ESF-Qc has also sponsored two Congolese students for two years in collaboration with the German project operating in UNIKIND (University of Kindu) in the Democratic Republic of Congo.

The Canadian chapter has projects in 2013-2014 to extend its activities to two other francophone universities in the province of Québec and to sponsor more students from crisis regions. It is running a major fundraising operation in the Montreal university community and civil society.

===France===
The French chapter, established in 2003, has continued its projects in recent years with a small membership and ongoing support from donors.

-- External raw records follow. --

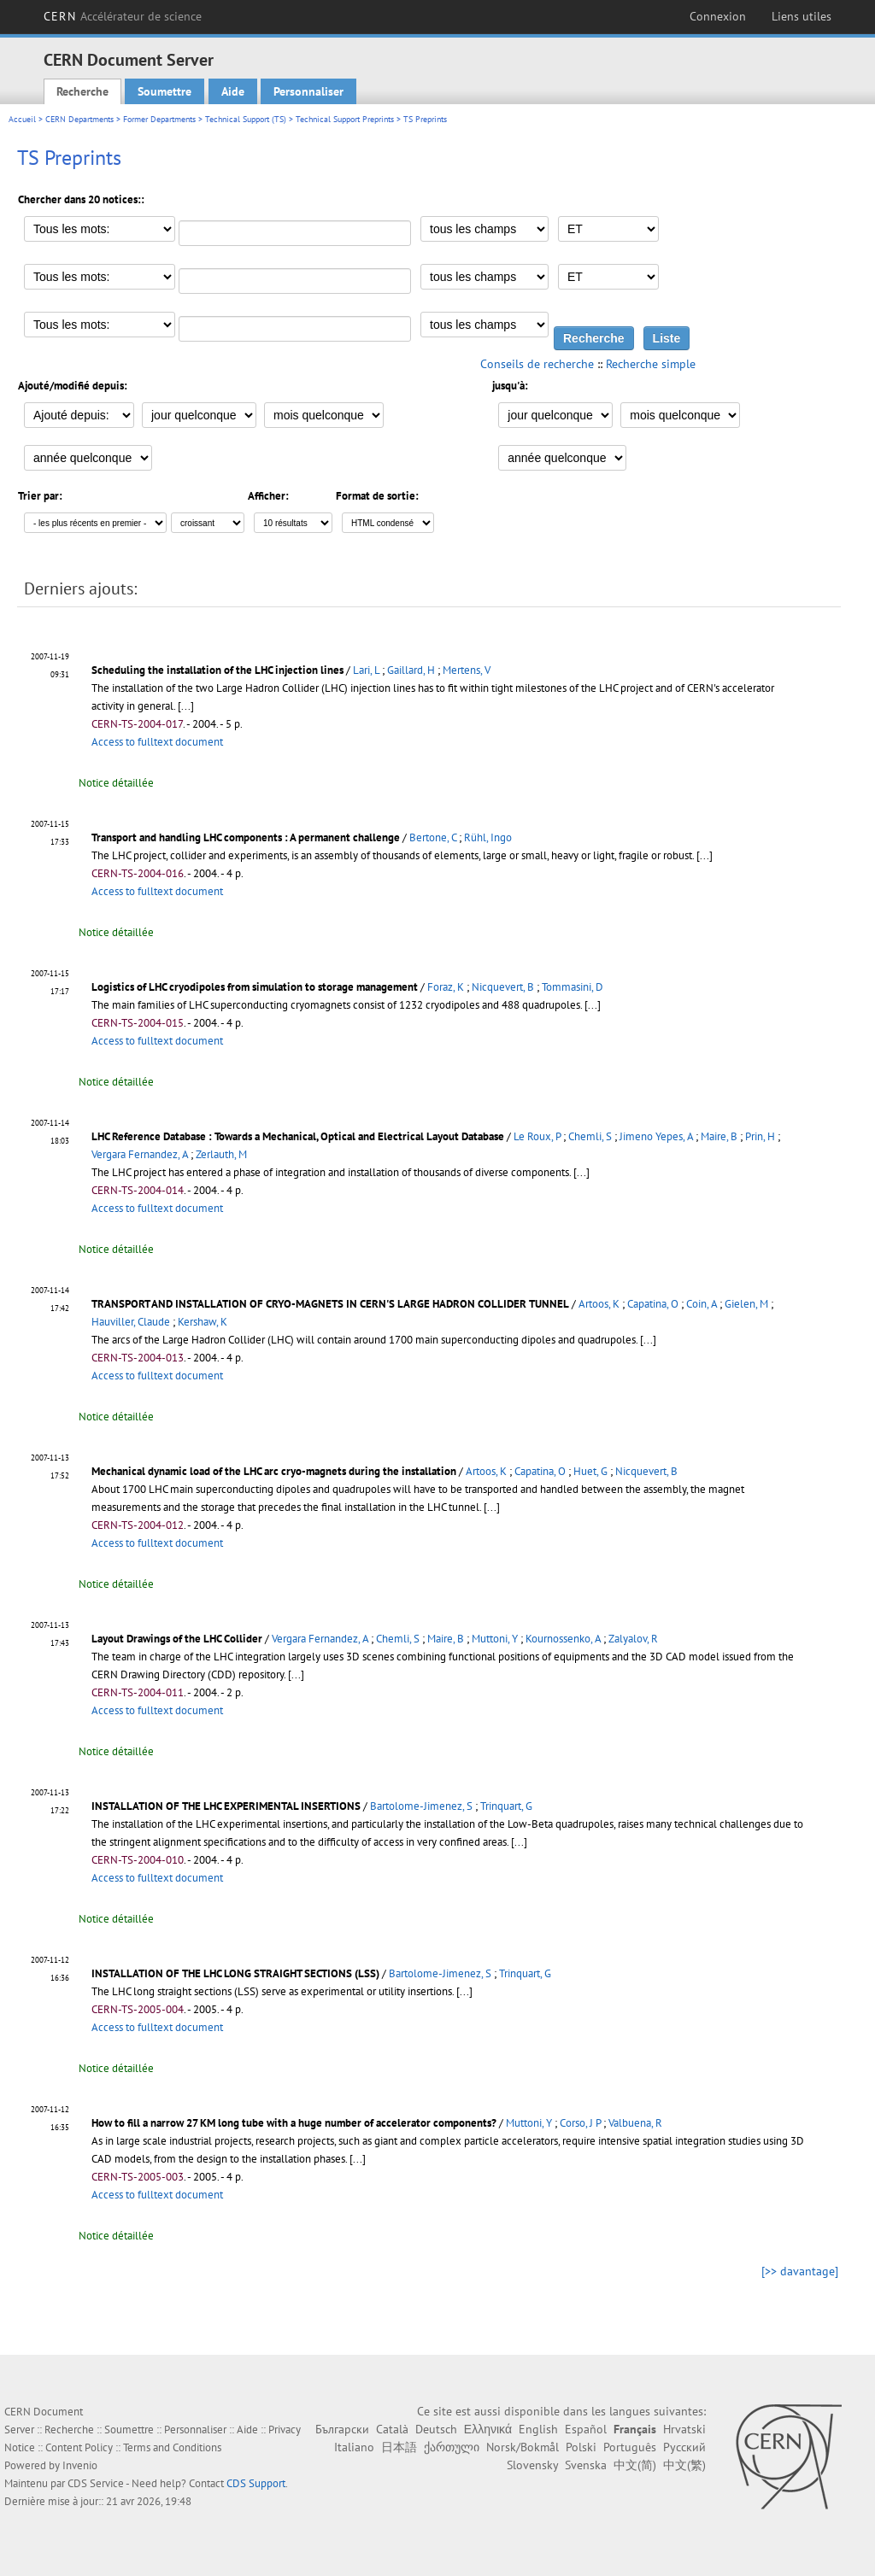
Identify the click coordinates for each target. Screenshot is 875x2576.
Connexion (718, 16)
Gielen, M (746, 1304)
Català (392, 2429)
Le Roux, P (537, 1136)
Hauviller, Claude (130, 1321)
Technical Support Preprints (345, 119)
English (538, 2429)
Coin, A (701, 1304)
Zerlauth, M (221, 1154)
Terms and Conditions (172, 2447)
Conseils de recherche (537, 364)
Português (629, 2447)
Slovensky (532, 2465)
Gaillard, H (411, 670)
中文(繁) (684, 2465)
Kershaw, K (202, 1321)
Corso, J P (580, 2123)
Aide (232, 91)
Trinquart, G (506, 1806)
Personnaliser (308, 91)
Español (586, 2429)
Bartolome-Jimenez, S (421, 1806)
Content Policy (79, 2447)
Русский (684, 2447)
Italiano (354, 2447)
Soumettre (164, 91)
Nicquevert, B (503, 987)
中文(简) (635, 2465)
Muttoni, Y (495, 1638)
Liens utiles (801, 16)
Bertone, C (432, 837)
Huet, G (590, 1471)
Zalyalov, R (633, 1638)
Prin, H (760, 1136)
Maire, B (719, 1136)
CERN (123, 16)
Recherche (82, 91)
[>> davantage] (799, 2271)
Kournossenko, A (563, 1638)
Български (342, 2429)
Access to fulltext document (157, 742)
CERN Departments (79, 119)
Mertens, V (466, 670)
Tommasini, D (572, 987)
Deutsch (436, 2429)
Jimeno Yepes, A (656, 1136)
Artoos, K (599, 1304)
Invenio (79, 2465)
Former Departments (159, 119)
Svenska (586, 2465)
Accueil (22, 119)
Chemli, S (590, 1136)
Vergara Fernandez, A (139, 1154)
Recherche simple (651, 364)
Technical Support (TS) (245, 119)
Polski (581, 2447)
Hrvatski (684, 2429)
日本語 (399, 2447)
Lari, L (366, 670)
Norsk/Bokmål (522, 2447)
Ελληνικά (488, 2429)
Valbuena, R (635, 2123)
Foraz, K (445, 987)
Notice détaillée (116, 783)
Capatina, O (652, 1304)
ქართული (451, 2447)
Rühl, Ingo (488, 837)
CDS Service (96, 2483)
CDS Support (255, 2483)
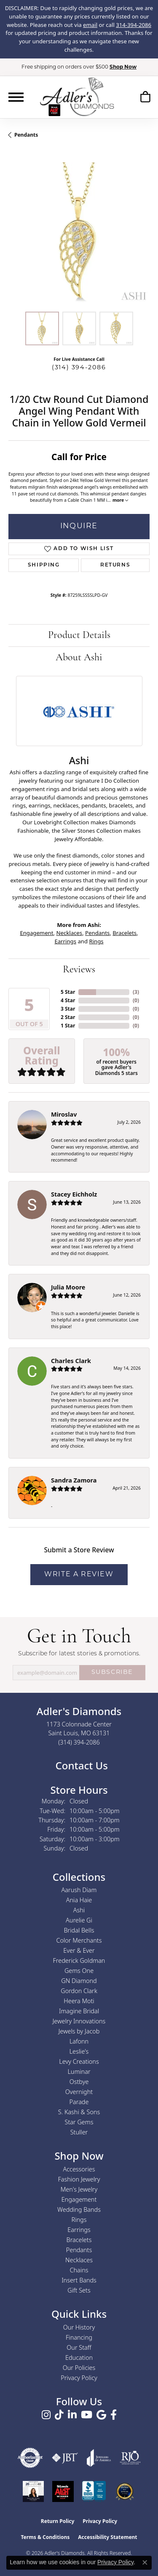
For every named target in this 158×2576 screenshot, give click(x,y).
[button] (145, 98)
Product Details (79, 635)
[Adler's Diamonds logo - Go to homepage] (77, 96)
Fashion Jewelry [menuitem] (79, 2179)
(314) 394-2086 (79, 368)
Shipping (44, 565)
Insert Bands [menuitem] (79, 2280)
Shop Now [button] (123, 67)
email (90, 25)
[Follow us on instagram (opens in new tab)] (46, 2415)
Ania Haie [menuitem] (79, 1900)
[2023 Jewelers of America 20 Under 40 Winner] (33, 2491)
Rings (96, 941)
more (120, 500)
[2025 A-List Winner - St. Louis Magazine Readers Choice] (63, 2491)
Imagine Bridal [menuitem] (79, 2011)
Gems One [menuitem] (79, 1971)
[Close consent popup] (144, 2562)
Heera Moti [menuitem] (79, 2001)
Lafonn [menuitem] (79, 2041)
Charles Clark (71, 1361)
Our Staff (79, 2347)
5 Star (68, 991)
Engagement (36, 933)
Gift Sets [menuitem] (78, 2290)
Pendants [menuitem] (79, 2250)
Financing (79, 2337)
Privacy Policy (79, 2378)
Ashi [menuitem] (79, 1910)
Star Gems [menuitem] (79, 2122)
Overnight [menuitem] (79, 2092)
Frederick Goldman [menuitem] (79, 1960)
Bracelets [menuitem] (79, 2240)
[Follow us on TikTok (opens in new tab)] (59, 2415)
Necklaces (69, 933)
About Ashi (79, 658)
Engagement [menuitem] (79, 2199)
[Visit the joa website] (99, 2457)
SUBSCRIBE (112, 1672)
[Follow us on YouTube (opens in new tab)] (86, 2415)
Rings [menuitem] (79, 2220)
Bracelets (124, 933)
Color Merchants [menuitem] (79, 1940)
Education (79, 2358)
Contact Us (80, 1765)
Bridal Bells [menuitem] (79, 1930)
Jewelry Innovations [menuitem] (79, 2021)
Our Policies (79, 2368)
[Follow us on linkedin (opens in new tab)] (72, 2415)
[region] (79, 232)
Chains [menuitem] (79, 2270)
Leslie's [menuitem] (79, 2051)
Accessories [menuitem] (79, 2169)
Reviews (79, 970)
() (136, 991)
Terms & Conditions (45, 2537)
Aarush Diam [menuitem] (79, 1890)
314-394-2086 (133, 25)
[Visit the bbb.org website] (94, 2491)
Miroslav (64, 1114)
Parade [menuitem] (79, 2102)
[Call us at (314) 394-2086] (79, 1742)
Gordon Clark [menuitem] (79, 1991)
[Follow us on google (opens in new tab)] (101, 2415)
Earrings (65, 941)
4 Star (68, 1000)
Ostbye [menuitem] (79, 2082)
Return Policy (58, 2521)
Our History (79, 2327)
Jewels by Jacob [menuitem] (79, 2031)
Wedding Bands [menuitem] (79, 2209)
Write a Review (78, 1574)
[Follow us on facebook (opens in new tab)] (113, 2415)
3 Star (68, 1008)
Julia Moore (68, 1287)
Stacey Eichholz (74, 1194)
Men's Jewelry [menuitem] (79, 2189)
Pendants (26, 134)
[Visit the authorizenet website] (30, 2457)
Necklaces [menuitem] (79, 2260)
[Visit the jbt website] (64, 2457)
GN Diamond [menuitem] (78, 1981)
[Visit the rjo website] (130, 2457)
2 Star (68, 1017)
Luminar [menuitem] (78, 2072)
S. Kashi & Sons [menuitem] (79, 2112)
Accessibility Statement (107, 2537)
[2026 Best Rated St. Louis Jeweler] (124, 2491)
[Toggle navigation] (16, 97)
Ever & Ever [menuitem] (78, 1950)
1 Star (68, 1025)
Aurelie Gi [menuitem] (79, 1920)
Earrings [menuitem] (78, 2230)
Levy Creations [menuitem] (79, 2061)
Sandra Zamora (73, 1480)
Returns (115, 565)
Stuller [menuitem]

A Chechen student who arrived in France in 2007 completed an undergraduate program in Political Science at L'Institut d'Études Politiques de Paris. She subsequently registered for a master's degree in European Affairs with a scheduled completion in 2013. She is the final student of a program in which 20 students from Chechnya completed university degrees in France.

The French chapter is also pursuing the Kimironko project started in 2006 with the help of ESF-Italy, which has offered 12 scholarships to orphans of all ages living together on a hill near Kigali in order to take care of each other without the help of their parents killed in the 1994 genocide. Six graduated in 2012 and three others study in programs of Finance, Administration and International Relations in Rwanda. The Rwandan project is due to end in 2014 with lasting success for the many students who completed their high school, college or university studies.10

In 2013, ESF France is planning to finance a 3 to 6 months training program in French for its former pivot person in Chechnya. In addition it keeps contact with former beneficiaries and helps them with non-financial or financial matters related to their professional projects based on their specific needs. With no more than 3 members left from the initial team, the French chapter will mutate to "dormant" status in 2014 unless it is revived by a new team.